Sri Lanka has become the 163rd nation to assent to the anti-personnel mine ban convention. Sri Lanka had pledged last year to join the mine ban convention and support the international community to support the landmine clearance program.
Now, it has assented to Accession to the Convention of the Prohibition of the use, production, stockpiling, and transfer of anti-personnel mines.
What so important?
The move is considered as significant steps from Sri Lanka because it used antipersonnel mines in the past and has since carried out an extensive, ongoing mine clearance effort.
Sri Lanka said that they look forward to implementing and promote this Convention, including through capacity-building and mine clearance.
The member country who so ever joins the treaty or Convention, they undertake to wipe out all stockpiled anti-personnel mines it possesses or that are under its control or jurisdiction, not later than 4-years after the consent to this treaty.

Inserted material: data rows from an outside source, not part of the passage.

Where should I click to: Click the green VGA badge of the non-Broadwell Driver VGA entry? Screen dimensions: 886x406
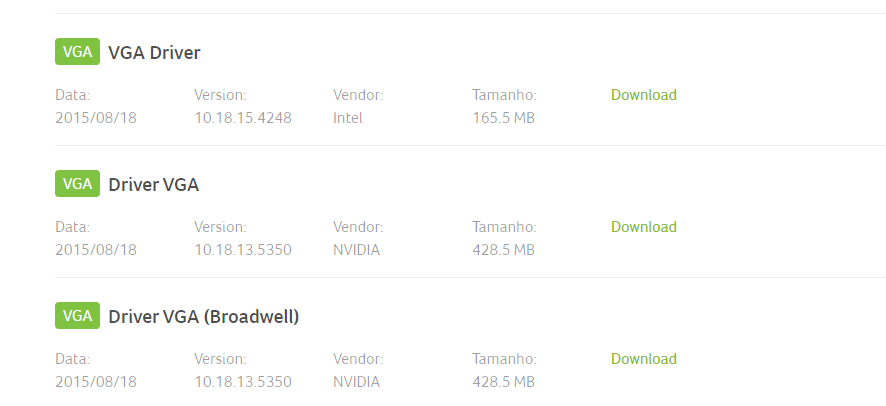pyautogui.click(x=77, y=184)
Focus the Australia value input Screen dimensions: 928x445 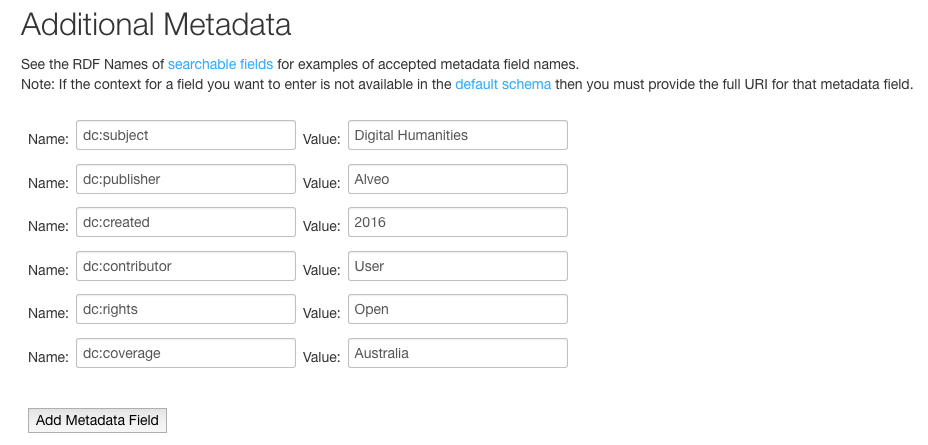(x=457, y=353)
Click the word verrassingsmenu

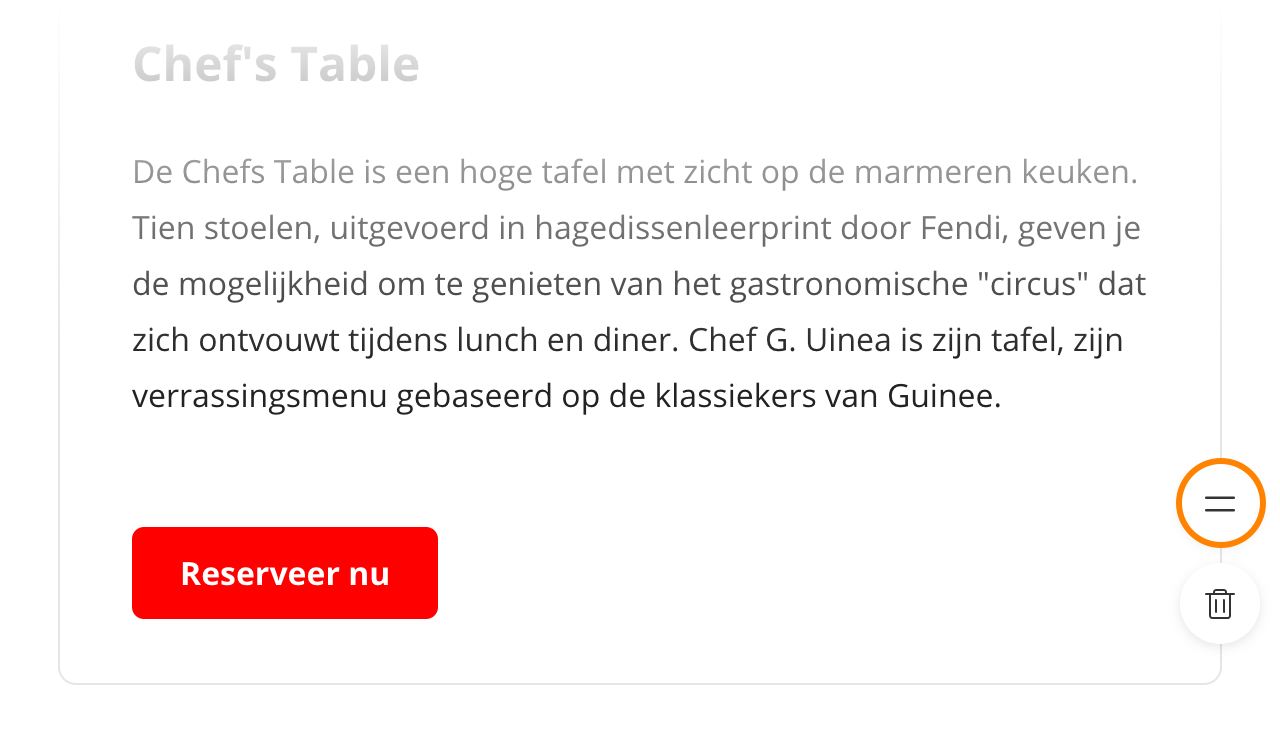[260, 397]
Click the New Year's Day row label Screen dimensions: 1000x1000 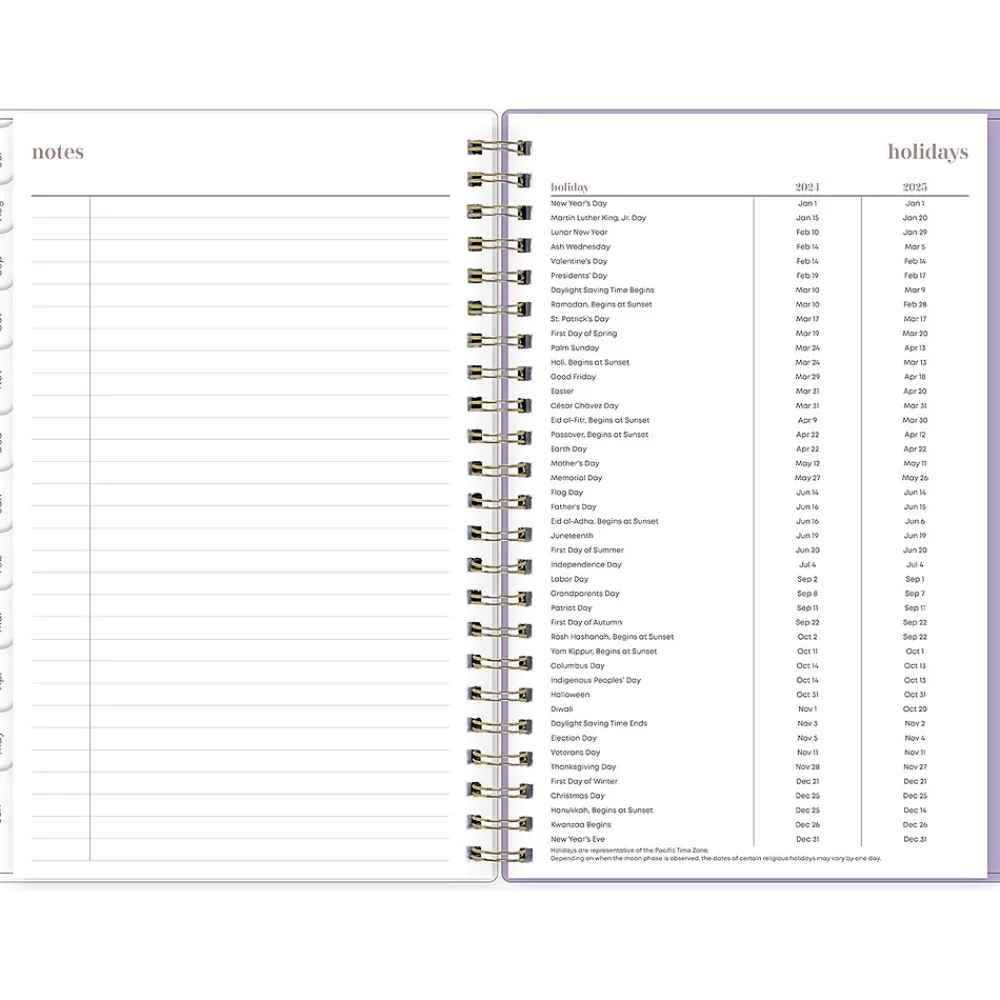[578, 203]
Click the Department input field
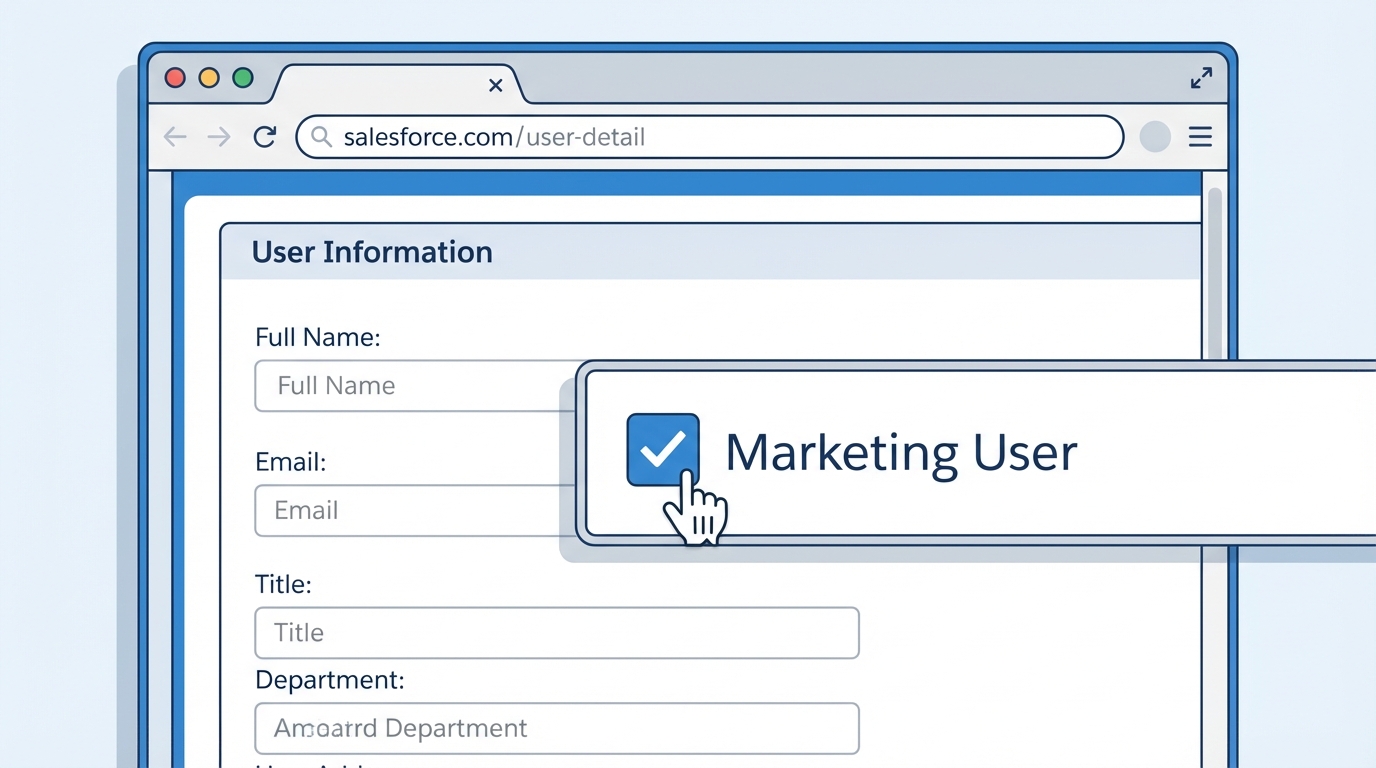 557,728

ISA to become a treaty-based International Intergovernmental organization
About Mine Ban Treaty or Ottawa Treaty
The Convention on the Prohibition of the Use, Stockpiling, Production and Transfer of Anti-Personnel Mines and on Their Destruction, commonly referred to as the Mine Ban Treaty or Ottawa Treaty, was implemented on 18th September 1997 at the Diplomatic Conference on an International Total Ban on Anti-Personnel Land Mines at Oslo, Norway.

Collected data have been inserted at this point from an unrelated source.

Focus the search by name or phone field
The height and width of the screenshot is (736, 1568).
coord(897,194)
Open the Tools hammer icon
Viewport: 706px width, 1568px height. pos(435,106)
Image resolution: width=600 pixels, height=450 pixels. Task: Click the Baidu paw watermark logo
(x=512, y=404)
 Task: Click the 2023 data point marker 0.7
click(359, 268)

The Mine Ban treaty came into force on March 1, 1999. This treaty bans the use, production, stockpiling, and transfer of antipersonnel mines.

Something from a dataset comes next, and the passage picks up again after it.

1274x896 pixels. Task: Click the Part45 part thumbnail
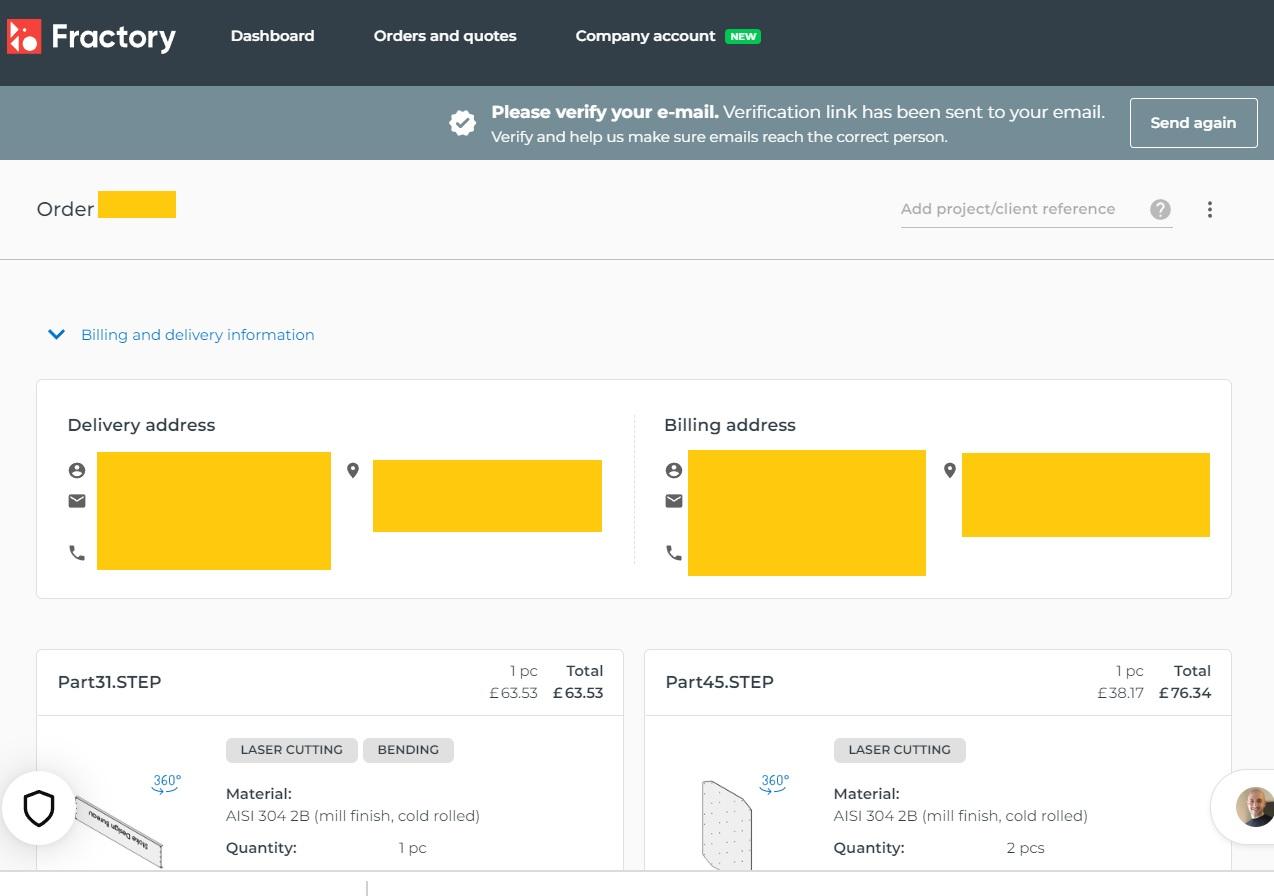point(727,826)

Austria will preside and host over the sixteenth meeting of the states parties to the treaty in Vienna during the period of December 18-21, 2017.
As per the report by International Campaign to Ban Landmines- a Nobel Prize-winning campaign, last year 8,605 mine or explosive remnants of war casualties were reported, in which at least 2,089 people were killed.
After Sri Lanka's assent, three other South Asian nations have yet to join the Mine Ban Treaty: India, Nepal and Pakistan.